Hey Andrew -
The technique you're using is the path of least resistance, but maybe not the best approach since ALL users see the same data regardless of who they are. Many admins prefer that each user see "only their stuff" in SQL Server.
Your users should be able to publish / refresh / view if they embed their standard SQL Server credentials when they publish. It's not unusual for someone to forget to choose "embedded password" when they publish, at which point they'll be prompted for their UID/PWD on execution. Refresh jobs won't work either.
You can also use two flavors of impersonation - one which uses "smoke and mirrors" to temporarily switch the connection to SQL Server over to a different user context at runtime, and another which uses "real" impersonation via Kerberos delegation.

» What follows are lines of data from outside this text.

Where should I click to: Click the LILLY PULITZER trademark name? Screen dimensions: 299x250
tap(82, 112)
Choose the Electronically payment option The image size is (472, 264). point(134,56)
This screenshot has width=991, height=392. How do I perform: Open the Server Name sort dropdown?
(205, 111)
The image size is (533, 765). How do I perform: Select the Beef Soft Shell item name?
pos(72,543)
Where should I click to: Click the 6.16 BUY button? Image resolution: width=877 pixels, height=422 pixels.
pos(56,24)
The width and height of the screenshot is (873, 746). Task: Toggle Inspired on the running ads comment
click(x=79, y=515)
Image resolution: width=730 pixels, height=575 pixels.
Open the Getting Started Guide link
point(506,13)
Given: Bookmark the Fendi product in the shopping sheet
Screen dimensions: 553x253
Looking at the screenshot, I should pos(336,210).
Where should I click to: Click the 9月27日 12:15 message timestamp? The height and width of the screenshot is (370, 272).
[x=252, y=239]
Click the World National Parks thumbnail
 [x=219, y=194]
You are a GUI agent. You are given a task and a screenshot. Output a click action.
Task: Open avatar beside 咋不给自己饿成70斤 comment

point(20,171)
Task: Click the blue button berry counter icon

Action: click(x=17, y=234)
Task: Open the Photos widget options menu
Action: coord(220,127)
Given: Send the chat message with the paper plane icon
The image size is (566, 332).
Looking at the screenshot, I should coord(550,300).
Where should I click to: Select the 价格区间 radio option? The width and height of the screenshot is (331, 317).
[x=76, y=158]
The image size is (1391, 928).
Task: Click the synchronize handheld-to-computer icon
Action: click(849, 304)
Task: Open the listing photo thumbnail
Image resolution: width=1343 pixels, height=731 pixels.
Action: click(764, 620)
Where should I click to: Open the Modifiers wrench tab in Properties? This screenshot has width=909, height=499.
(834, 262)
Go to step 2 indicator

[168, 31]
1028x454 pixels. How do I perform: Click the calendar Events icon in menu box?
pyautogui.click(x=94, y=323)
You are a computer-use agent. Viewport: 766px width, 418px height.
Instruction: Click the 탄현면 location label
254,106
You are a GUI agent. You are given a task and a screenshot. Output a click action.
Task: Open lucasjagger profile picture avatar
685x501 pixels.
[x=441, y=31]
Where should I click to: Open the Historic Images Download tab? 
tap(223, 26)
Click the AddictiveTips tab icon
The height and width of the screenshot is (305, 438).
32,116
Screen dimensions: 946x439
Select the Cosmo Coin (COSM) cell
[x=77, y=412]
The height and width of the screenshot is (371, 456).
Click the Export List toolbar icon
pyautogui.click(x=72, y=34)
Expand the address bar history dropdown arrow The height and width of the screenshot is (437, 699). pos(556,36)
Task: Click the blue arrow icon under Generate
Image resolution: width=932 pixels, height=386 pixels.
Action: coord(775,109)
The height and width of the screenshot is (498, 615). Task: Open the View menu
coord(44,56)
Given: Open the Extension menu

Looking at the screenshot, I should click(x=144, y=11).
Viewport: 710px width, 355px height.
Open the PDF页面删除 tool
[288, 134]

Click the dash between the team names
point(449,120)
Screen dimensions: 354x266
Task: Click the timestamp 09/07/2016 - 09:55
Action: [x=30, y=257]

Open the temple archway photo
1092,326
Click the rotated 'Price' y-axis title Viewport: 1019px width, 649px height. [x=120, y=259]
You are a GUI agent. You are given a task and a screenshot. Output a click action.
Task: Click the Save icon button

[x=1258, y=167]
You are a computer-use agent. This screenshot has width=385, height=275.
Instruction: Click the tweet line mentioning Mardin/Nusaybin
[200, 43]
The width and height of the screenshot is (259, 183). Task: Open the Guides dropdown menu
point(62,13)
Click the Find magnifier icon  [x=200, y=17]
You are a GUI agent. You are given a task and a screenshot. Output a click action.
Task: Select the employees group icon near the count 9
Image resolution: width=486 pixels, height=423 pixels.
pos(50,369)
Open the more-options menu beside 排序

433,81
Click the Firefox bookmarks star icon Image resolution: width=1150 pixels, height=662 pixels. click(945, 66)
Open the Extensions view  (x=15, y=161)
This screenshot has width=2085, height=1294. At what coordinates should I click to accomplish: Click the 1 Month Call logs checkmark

I've never seen a reboot necessary in order to allow access to your database. Perhaps the account in question was already logged into the SQL Server from Tableau Server WHILE you changed permissions? I remember "in the old days" of AD, it was sometimes necessary to logoff/logon in order to get a new permissions token, so maybe this is what is happening.
Thanks so much for all the details here, Russell - extremely helpful!
I suspect you are correct about the account being logged into SQL Server with the existing permissions, and required a log on/off.
More interesting are your points re: the SQL Server impersonation/connection options, as I've always found them slightly confusing. Well said!
One more poke at this strategy, Russell Christopher: if we manage access to all our (SQL Server) databases via Active Directory...how can someone embed their credentials...? Isn't it always managed based on the user?
And carrying on from that, if a user built a workbook and schedule an extract refresh, won't it fail, since the Server (as a user) doesn't have the proper AD creds to be given access to that schema/database?